Бланка не только продемонстрировала умение делать безупречные логические построения, но и полностью восстановила присутствие духа. Любой другой в ее положении давно сложил бы оружие и сдался на милость победителя. Вдова Тринидада Солера была крепким орешком. Мне предстояло решить дилемму: либо ее способность к сопротивлению держалась на уверенности в собственной непогрешимости, либо на изощренной хитрости в сочетании с полнейшим отсутствием совести.

— Хорошо, — сказал я, желая покончить с бессмысленным спором. — А теперь расскажите нам все, что, с вашей точки зрения, может представлять для нас важность.

— Я должна собраться с мыслями, — ответила Бланка усталым голосом.

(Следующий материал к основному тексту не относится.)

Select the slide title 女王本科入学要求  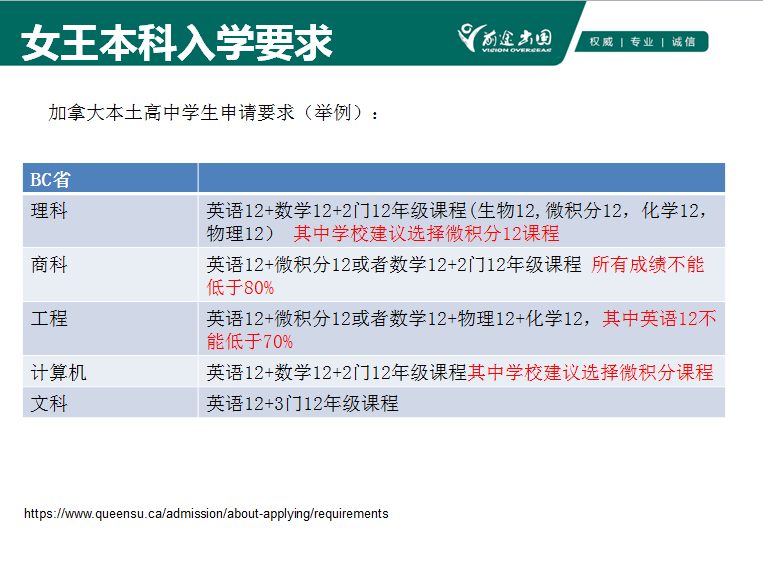(176, 43)
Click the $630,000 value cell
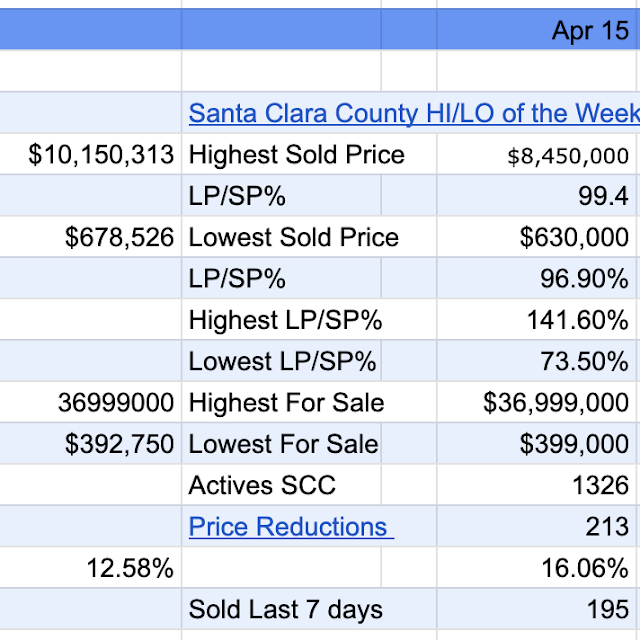640x640 pixels. [x=574, y=237]
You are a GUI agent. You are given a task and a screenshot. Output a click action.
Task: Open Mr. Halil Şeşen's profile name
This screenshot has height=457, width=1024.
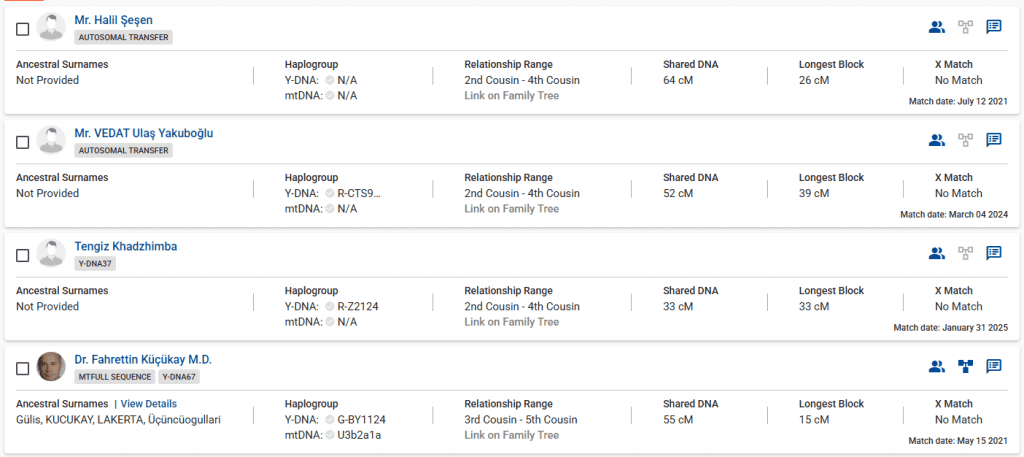pos(113,20)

— Сколько угодно, лишь бы ваши мысли не заставили нас вернуться завтра или послезавтра, чтобы бросить вам в лицо обвинение в очередном лжесвидетельстве.

— Если я правильно понимаю, вы будете искать вещественное подтверждение каждого моего слова?

— Правильно понимаете. Мы вам не верим.

— Ладно, — согласилась она. — Таковы правила игры. Но даже под угрозой увеличить степень предвзятого ко мне отношения я все-таки обязана заявить, что не имела ни малейшего понятия о скрытой деятельности мужа. И соответственно не могу предоставить вам точных данных.

— Позвольте взять ваше заявление под сомнение, — перебил я ее. — Мы знаем, какие деньги вы получали под видом оплаты за переводы от тех компаний, с которыми сотрудничал ваш супруг последние три года.

— Должна заметить, вы далеко продвинулись в расследовании, — сказала она с притворным смирением. — Тем не менее не поддавайтесь соблазну судить о вещах по внешнему впечатлению: видимость обманчива. Муж действительно отмывал часть доходов, но я имела лишь косвенное отношение к его делам, отсылая фактуры по указанным им реквизитам. Потом на мой счет переводили энные суммы. Этим, собственно, и ограничивалось мое участие — я понятия не имела, откуда они поступали.

— И вы никогда не спрашивали?

— Конечно, спрашивала. Муж толковал что-то о комиссионных и о нецелесообразности ставить на счетах свою подпись.

— Вас не мучили угрызения совести?

— Речь идет о деньгах, сержант. Пока еще не родился на свет человек, который нашел бы в себе мужество отказаться от презренного металла. Тринидад имел успешный бизнес и просил у меня помощи в оформлении выплат с наибольшей для нас выгодой, я помогала. Они предназначались семье. На них построен наш дом, на них я учу и воспитываю детей. И не мне подвергать мужа остракизму за не доданные казне проценты. Государство не сделало для нас ничего хорошего — мы с ним в расчете.

Так как государство содержало меня материально, оберегало от голода, холода и других напастей, я не разделял ущербной философии Бланки. Разумеется, кроме доводов, диктуемых мне разумным эгоизмом, в моем арсенале находилось достаточно приемов, чтобы скрестить наши шпаги, не оставив камня на камне от ее оголтелого индивидуализма, но мне показалось несвоевременным разворачивать с ней полемику.

— Хорошо, — сказал я. — Тринидад приносил в дом деньги, и вы воздавали им должное. Но ведь суммы были огромными, причем заработанными в предельно малые сроки. Он когда-нибудь объяснял их происхождение? Вас когда-нибудь мучило подозрение, что они приходили к нему не совсем праведным путем?

— Вы затронули больной вопрос, — предупредила Бланка Диес и одарила меня обворожительным взглядом, приглашая насладиться изысканностью своих формулировок, должно быть, отточенных в кропотливых трудах над переводами с нескольких европейских языков. — У каждого свое представление о праведности, но, боюсь, вы слишком узко мыслите, что не делает вам чести.